Le coup de maître de Fabrice Colin est de parvenir à installer cette intimité en liant étroitement aux éléments de sa fiction une multitude de notations, de références sur les événements historiques et les personnalités politiques et artistiques du début du XXe siècle. Pari osé pour un livre «jeunesse», un domaine où l’on a plus souvent l’habitude de la linéarité temporelle et d’un point de vue narratif unique. D’autant qu’ici cette audace stylistique s’exerce dans une aire très vaste – de la Russie à Hollywood, en passant par les Carpates et l’Autriche-Hongrie – et sur près d’un siècle… Loin de nous égarer, l’auteur instaure petit à petit une familiarité entre le lecteur et ses personnages qui confère au livre un souffle digne d’un roman d’aventure. On a hâte de lire la suite!
Corinne Chiaradia (avril 2009)
PS: À ne pas manquer dans le prochain numéro de la revue Citrouille, qui paraitra en juin, un dossier sur le thème de «L'Exil» avec - entre autres - un entretien avec Fabrice Colin.
04/05/2009 | Lien permanent
L'Océan noir | album de William WILSON
Éd. Gallimard jeunesse, coll. Giboulées | avril 2009 | 15,90 €
Ni fiction, ni documentaire, ni album, ni roman, L’Océan noir est un livre hybride, métis comme son auteur franco-togolais, l’artiste William Wilson.

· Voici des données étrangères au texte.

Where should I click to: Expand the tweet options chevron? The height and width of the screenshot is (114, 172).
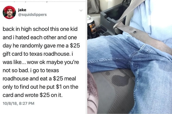pyautogui.click(x=81, y=10)
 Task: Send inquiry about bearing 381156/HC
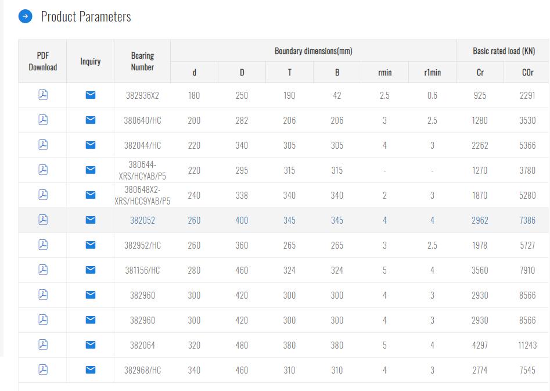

Autour de 18 «tentures appliquées»*, réalisées dans un atelier d’Abomey au Bénin, William Wilson mêle son histoire personnelle à celle qui lie depuis des siècles les Noirs aux Blancs. De l’arrivée des Blancs sur le continent africain aux guerres d’indépendances, des esclaves aux immigrés d’aujourd’hui, des anonymes aux personnages célèbres, L’Océan noir retrace l’histoire d’un métissage souvent violent mais porteur d’espoir, d’un «faisceau entrecroisé de relations (qui) a donné naissance à des merveilles et à des catastrophes» et qui «décrit ce que nous sommes et deviendra ce que nous en ferons».
Chacune des tentures est le point de départ d’un récit où se croisent l’intime, l’historique, le documentaire érudit et le témoignage. Chaque texte déploie, dans une langue parfaite, un moment de cette double rencontre entre l’auteur et sa propre histoire, entre les Noirs et les Blancs. L’ensemble forme un ouvrage passionnant et unique qui puise sa cohérence, au-delà de sa forme multiple (et même en miroir de cette forme) et de son sujet immense, dans la démarche quasi analytique de son auteur. «L’Océan noir est ma contribution aux mémoire éclatées du monde noir» écrit William Wilson. C’est aussi un livre qui rend compte du caractère fractionné (comme les tentures faites de plusieurs morceaux de tissus d’origines différentes) de l’histoire individuelle : «une étoffe mal taillée, malmenée et rapiécée de partout (…) à l’image du destin de chacun d’entre nous dans sa tentative de devenir un être humain, digne de ce nom».
C’est peu dire que L’Océan noir est un livre qui, bien qu’édité par Gallimard Jeunesse, s’adresse aux adultes comme aux adolescents. Il éblouira les uns comme les autres et tous y trouveront matière à réflexion, loin des clichés et des simplifications, dans une approche profonde et généreuse de cette histoire séculaire des Africains.
Ariane Tapinos (avril 2009)
* Ces tentures, ou toiles, sont fabriquées à partir de tissus appliqués (cousus) sur un autre.